═══ Provided records
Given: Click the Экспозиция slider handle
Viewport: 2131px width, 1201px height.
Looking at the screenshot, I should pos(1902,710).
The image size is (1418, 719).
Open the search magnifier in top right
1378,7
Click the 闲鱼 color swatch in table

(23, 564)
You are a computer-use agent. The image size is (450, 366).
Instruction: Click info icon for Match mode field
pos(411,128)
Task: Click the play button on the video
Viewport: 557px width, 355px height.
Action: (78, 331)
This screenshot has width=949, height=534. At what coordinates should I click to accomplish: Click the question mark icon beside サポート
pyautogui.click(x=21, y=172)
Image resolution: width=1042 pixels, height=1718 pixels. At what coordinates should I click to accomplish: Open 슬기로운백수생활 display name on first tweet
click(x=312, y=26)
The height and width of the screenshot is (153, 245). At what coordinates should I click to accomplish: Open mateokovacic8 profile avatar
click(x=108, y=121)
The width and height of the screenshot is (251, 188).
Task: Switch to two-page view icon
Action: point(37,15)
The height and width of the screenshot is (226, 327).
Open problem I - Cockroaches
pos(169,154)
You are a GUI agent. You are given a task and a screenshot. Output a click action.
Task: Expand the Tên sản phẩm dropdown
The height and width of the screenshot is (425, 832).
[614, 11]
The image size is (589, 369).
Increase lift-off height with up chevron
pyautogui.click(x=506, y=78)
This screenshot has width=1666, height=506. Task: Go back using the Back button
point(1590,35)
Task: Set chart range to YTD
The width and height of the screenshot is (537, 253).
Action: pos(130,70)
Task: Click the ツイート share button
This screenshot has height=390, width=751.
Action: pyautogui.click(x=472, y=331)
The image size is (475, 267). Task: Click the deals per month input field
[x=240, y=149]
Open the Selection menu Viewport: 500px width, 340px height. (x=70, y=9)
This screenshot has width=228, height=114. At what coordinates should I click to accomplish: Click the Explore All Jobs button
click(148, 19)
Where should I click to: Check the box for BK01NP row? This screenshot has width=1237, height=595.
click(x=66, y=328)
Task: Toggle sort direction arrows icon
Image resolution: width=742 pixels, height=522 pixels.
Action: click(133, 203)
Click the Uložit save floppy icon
══════
Collect each line from the rows above that contains the string "Viewport", and reproduce every such line in full.

Viewport: 2131px width, 1201px height.
Viewport: 557px width, 355px height.
Open the Selection menu Viewport: 500px width, 340px height. (x=70, y=9)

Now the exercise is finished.